## start RECORDS TO PROCESS

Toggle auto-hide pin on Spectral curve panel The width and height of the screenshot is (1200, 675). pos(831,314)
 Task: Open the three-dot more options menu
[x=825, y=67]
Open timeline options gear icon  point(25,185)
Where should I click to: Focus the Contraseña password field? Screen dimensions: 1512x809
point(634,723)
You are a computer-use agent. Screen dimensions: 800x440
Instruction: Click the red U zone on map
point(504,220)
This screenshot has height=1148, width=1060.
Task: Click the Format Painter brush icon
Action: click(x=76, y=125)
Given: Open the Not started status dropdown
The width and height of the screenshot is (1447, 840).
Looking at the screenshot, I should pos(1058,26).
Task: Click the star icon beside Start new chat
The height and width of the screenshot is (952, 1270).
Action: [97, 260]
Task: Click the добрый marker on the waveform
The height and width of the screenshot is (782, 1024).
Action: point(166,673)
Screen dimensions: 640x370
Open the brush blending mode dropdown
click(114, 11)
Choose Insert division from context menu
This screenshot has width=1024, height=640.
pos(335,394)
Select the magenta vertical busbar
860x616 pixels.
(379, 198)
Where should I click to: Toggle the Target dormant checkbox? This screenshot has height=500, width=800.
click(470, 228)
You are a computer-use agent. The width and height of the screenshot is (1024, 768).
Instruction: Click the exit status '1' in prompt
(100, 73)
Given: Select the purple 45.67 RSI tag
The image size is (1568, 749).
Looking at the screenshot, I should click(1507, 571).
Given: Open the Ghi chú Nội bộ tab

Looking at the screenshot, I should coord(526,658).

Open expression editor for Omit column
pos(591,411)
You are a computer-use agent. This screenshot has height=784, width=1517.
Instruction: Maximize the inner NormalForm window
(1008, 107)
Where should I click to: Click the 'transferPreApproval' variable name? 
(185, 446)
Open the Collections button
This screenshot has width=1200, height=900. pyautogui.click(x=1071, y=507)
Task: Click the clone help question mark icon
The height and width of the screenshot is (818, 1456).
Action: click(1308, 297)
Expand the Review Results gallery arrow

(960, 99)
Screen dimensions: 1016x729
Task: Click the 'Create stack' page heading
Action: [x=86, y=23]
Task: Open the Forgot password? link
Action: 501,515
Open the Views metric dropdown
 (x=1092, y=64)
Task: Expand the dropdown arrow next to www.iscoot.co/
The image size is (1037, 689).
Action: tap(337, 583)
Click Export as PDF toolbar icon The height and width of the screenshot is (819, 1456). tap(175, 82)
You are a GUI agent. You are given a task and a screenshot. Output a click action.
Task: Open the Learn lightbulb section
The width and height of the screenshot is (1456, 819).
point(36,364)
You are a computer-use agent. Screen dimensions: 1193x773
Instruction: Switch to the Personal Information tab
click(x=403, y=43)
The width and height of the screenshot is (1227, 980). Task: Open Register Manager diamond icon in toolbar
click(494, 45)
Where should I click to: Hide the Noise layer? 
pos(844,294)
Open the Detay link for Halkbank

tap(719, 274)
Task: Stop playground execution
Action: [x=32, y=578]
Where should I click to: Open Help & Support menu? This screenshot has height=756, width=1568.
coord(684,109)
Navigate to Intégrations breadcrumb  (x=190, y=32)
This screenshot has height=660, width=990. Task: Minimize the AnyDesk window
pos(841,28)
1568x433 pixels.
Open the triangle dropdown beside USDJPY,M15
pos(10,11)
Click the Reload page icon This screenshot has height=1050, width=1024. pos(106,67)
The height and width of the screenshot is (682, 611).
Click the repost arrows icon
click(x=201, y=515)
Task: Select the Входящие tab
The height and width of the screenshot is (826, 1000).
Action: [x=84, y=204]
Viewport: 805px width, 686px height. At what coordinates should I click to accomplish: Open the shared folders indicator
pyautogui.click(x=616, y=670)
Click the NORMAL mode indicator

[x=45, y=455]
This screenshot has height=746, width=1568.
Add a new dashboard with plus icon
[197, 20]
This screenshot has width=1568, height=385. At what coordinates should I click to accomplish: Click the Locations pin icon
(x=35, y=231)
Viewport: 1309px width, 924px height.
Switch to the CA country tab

## end RECORDS TO PROCESS

- _PROBLEM TO SOLVE_
Render all of the data above as a JSON list of strings, one string per line, leaving out any blank lines.

- _TASK RESULT_
[
  "Toggle auto-hide pin on Spectral curve panel The width and height of the screenshot is (1200, 675). pos(831,314)",
  " Task: Open the three-dot more options menu",
  "[x=825, y=67]",
  "Open timeline options gear icon  point(25,185)",
  "Where should I click to: Focus the Contraseña password field? Screen dimensions: 1512x809",
  "point(634,723)",
  "You are a computer-use agent. Screen dimensions: 800x440",
  "Instruction: Click the red U zone on map",
  "point(504,220)",
  "This screenshot has height=1148, width=1060.",
  "Task: Click the Format Painter brush icon",
  "Action: click(x=76, y=125)",
  "Given: Open the Not started status dropdown",
  "The width and height of the screenshot is (1447, 840).",
  "Looking at the screenshot, I should pos(1058,26).",
  "Task: Click the star icon beside Start new chat",
  "The height and width of the screenshot is (952, 1270).",
  "Action: [97, 260]",
  "Task: Click the добрый marker on the waveform",
  "The height and width of the screenshot is (782, 1024).",
  "Action: point(166,673)",
  "Screen dimensions: 640x370",
  "Open the brush blending mode dropdown",
  "click(114, 11)",
  "Choose Insert division from context menu",
  "This screenshot has width=1024, height=640.",
  "pos(335,394)",
  "Select the magenta vertical busbar",
  "860x616 pixels.",
  "(379, 198)",
  "Where should I click to: Toggle the Target dormant checkbox? This screenshot has height=500, width=800.",
  "click(470, 228)",
  "You are a computer-use agent. The width and height of the screenshot is (1024, 768).",
  "Instruction: Click the exit status '1' in prompt",
  "(100, 73)",
  "Given: Select the purple 45.67 RSI tag",
  "The image size is (1568, 749).",
  "Looking at the screenshot, I should click(1507, 571).",
  "Given: Open the Ghi chú Nội bộ tab",
  "Looking at the screenshot, I should coord(526,658).",
  "Open expression editor for Omit column",
  "pos(591,411)",
  "You are a computer-use agent. This screenshot has height=784, width=1517.",
  "Instruction: Maximize the inner NormalForm window",
  "(1008, 107)",
  "Where should I click to: Click the 'transferPreApproval' variable name? ",
  "(185, 446)",
  "Open the Collections button",
  "This screenshot has width=1200, height=900. pyautogui.click(x=1071, y=507)",
  "Task: Click the clone help question mark icon",
  "The height and width of the screenshot is (818, 1456).",
  "Action: click(1308, 297)",
  "Expand the Review Results gallery arrow",
  "(960, 99)",
  "Screen dimensions: 1016x729",
  "Task: Click the 'Create stack' page heading",
  "Action: [x=86, y=23]",
  "Task: Open the Forgot password? link",
  "Action: 501,515",
  "Open the Views metric dropdown",
  " (x=1092, y=64)",
  "Task: Expand the dropdown arrow next to www.iscoot.co/",
  "The image size is (1037, 689).",
  "Action: tap(337, 583)",
  "Click Export as PDF toolbar icon The height and width of the screenshot is (819, 1456). tap(175, 82)",
  "You are a GUI agent. You are given a task and a screenshot. Output a click action.",
  "Task: Open the Learn lightbulb section",
  "The width and height of the screenshot is (1456, 819).",
  "point(36,364)",
  "You are a computer-use agent. Screen dimensions: 1193x773",
  "Instruction: Switch to the Personal Information tab",
  "click(x=403, y=43)",
  "The width and height of the screenshot is (1227, 980). Task: Open Register Manager diamond icon in toolbar",
  "click(494, 45)",
  "Where should I click to: Hide the Noise layer? ",
  "pos(844,294)",
  "Open the Detay link for Halkbank",
  "tap(719, 274)",
  "Task: Stop playground execution",
  "Action: [x=32, y=578]",
  "Where should I click to: Open Help & Support menu? This screenshot has height=756, width=1568.",
  "coord(684,109)",
  "Navigate to Intégrations breadcrumb  (x=190, y=32)",
  "This screenshot has height=660, width=990. Task: Minimize the AnyDesk window",
  "pos(841,28)",
  "1568x433 pixels.",
  "Open the triangle dropdown beside USDJPY,M15",
  "pos(10,11)",
  "Click the Reload page icon This screenshot has height=1050, width=1024. pos(106,67)",
  "The height and width of the screenshot is (682, 611).",
  "Click the repost arrows icon",
  "click(x=201, y=515)",
  "Task: Select the Входящие tab",
  "The height and width of the screenshot is (826, 1000).",
  "Action: [x=84, y=204]",
  "Viewport: 805px width, 686px height. At what coordinates should I click to accomplish: Open the shared folders indicator",
  "pyautogui.click(x=616, y=670)",
  "Click the NORMAL mode indicator",
  "[x=45, y=455]",
  "This screenshot has height=746, width=1568.",
  "Add a new dashboard with plus icon",
  "[197, 20]",
  "This screenshot has width=1568, height=385. At what coordinates should I click to accomplish: Click the Locations pin icon",
  "(x=35, y=231)",
  "Viewport: 1309px width, 924px height.",
  "Switch to the CA country tab"
]